### [EXERCISE REQUIREMENTS]
Transcribe every line below exactly; no image goes into the output.

= Beginning of Section =

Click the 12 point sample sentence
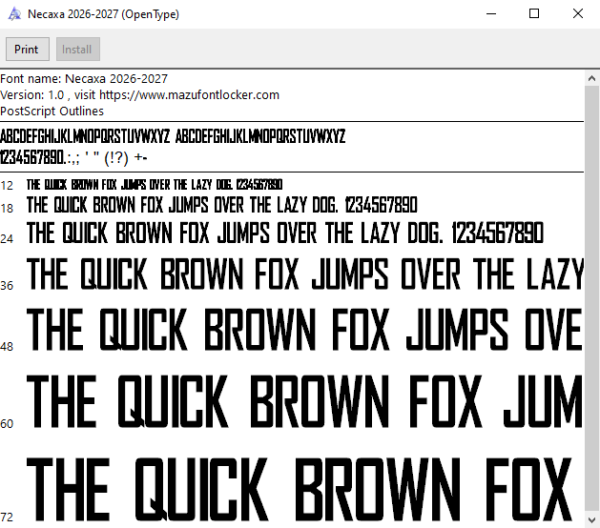Screen dimensions: 600x528 click(x=155, y=185)
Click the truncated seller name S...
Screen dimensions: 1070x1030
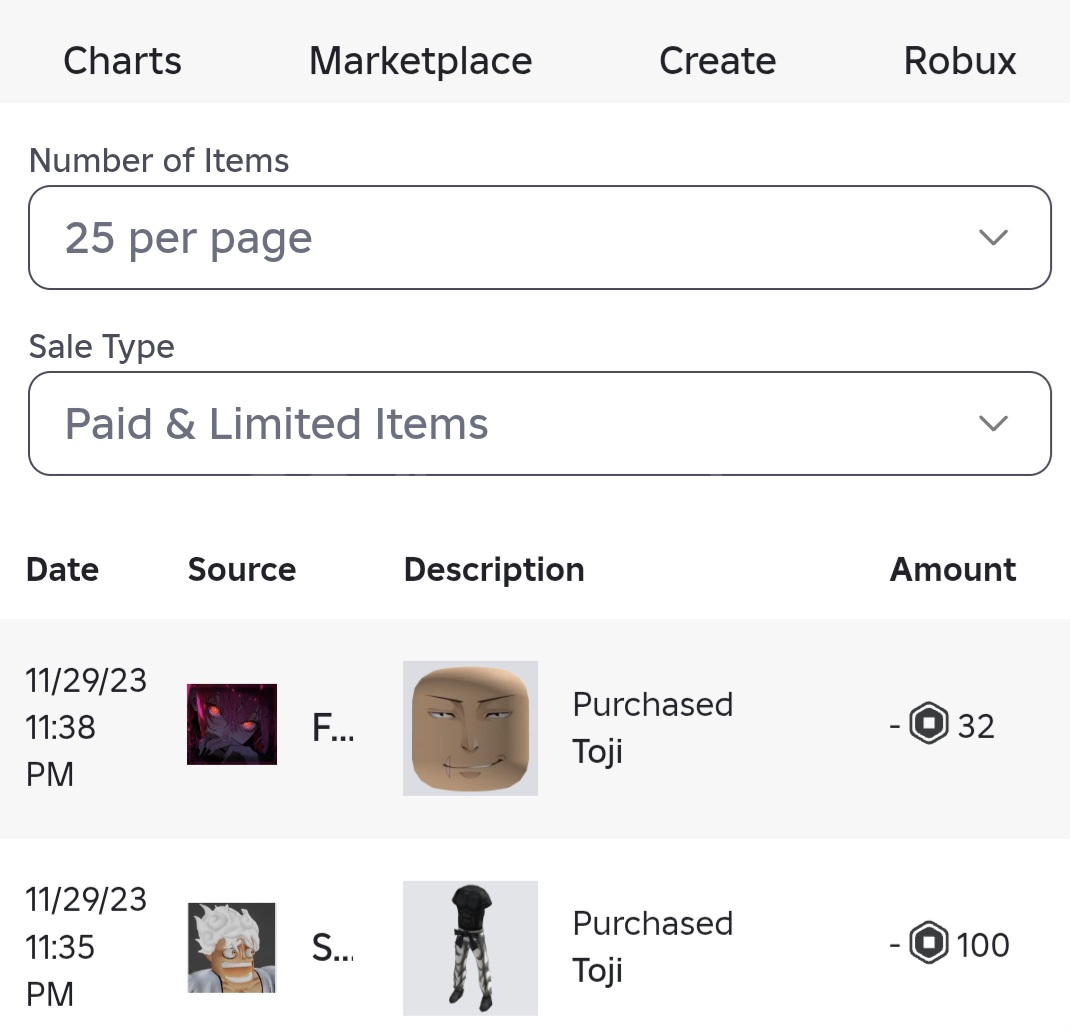[x=332, y=947]
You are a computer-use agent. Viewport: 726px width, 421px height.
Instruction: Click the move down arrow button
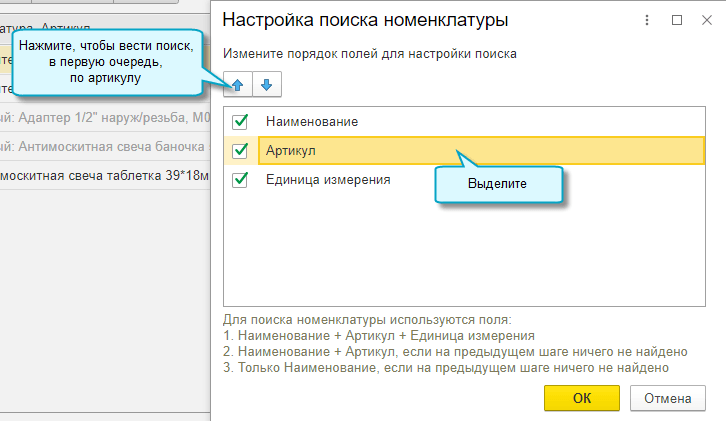pyautogui.click(x=265, y=85)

= End of Section =

### [YOUR SOLUTION]
Click the 12 point sample sentence
Screen dimensions: 600x528 click(x=155, y=185)
Click the truncated seller name S...
Screen dimensions: 1070x1030
[x=332, y=947]
You are a computer-use agent. Viewport: 726px width, 421px height.
Instruction: Click the move down arrow button
pyautogui.click(x=265, y=85)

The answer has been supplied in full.